• **Given passage**:
=== Begin Enclosure ===

So, in an effort to broaden my library (and maybe figure out whatever the hell my taste in books is), on alternating Tuesdays I will post book reviews of different persuasions.
The first, Your Mileage May Vary, will cover books that I read to the end, loved or hated. Take these reviews with a grain of salt; because I’m thinly read I honestly haven’t the faintest clue how to write a “proper” book review. Most of the time, I imagine, I’ll probably just be word vomiting my thoughts and feelings without direction or structure. Please look forward to it.
In Reasons I DNF This Book I will dive into specific moments that turned me off of a novel. Whether it’s due to my inner editor not shutting up and letting me enjoy something, or a protagonist I just don’t get along with, or a cringey awkward moment that forces me to put it aside until the second hand embarrassment subsides, these posts will explore what makes a picky reader (me) so damn picky.
Thursdays: Your Regular Weekly Blog Post
Thursdays you can expect to remain pretty much the same, with random topics and thoughts on the struggle that is being a writer. In the past I talked about the progress of my manuscript, and revelations I was having along the way, but now that I am (at least for the moment) project-free, the discussion might trend more toward current issues in the book world. This is the least “content” like of my three planned weekly posts, and mostly will just be a continuing chronicle of my experience in the writing community. One thing I do plan to do every week is include a one-sentence writing prompt for….

=== End Enclosure ===

• **What to do**:
**a.** Translate this sentence from the blog post into Spanish: "Take these reviews with a grain of salt; because I’m thinly read I honestly haven’t the faintest clue how to write a “proper” book review."
**b.** Please revise the blog post by giving everything from "In Reasons I" down to "so damn picky." again, with "novel" changed to "story".
The data has nothing to do with this blog post.

• **Extracted data**:
=== Begin Enclosure ===

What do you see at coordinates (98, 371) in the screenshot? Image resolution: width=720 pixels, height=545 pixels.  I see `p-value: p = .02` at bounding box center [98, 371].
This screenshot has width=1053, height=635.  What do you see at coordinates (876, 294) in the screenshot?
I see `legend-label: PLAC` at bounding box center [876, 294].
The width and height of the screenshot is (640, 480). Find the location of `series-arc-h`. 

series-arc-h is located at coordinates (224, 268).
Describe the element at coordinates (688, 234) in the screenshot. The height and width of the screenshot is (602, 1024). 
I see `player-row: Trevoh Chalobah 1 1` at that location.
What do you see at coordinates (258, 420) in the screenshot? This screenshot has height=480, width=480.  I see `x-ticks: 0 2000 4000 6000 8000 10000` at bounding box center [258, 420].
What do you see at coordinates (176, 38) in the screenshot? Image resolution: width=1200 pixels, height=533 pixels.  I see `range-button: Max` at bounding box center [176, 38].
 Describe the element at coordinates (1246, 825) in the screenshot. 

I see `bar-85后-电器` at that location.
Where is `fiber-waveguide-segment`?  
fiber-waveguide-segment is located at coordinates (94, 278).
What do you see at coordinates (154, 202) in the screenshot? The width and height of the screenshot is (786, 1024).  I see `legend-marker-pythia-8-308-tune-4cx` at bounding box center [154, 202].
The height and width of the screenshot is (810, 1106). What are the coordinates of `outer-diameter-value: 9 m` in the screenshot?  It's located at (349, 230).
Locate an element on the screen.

=== End Enclosure ===

• **Solutions to the problems**:
**a.** Tomen estas reseñas con pinzas; como he leído poco, sinceramente no tengo la menor idea de cómo escribir una reseña de libros “como es debido”.

**b.**
In Reasons I DNF This Book I will dive into specific moments that turned me off of a story. Whether it’s due to my inner editor not shutting up and letting me enjoy something, or a protagonist I just don’t get along with, or a cringey awkward moment that forces me to put it aside until the second hand embarrassment subsides, these posts will explore what makes a picky reader (me) so damn picky.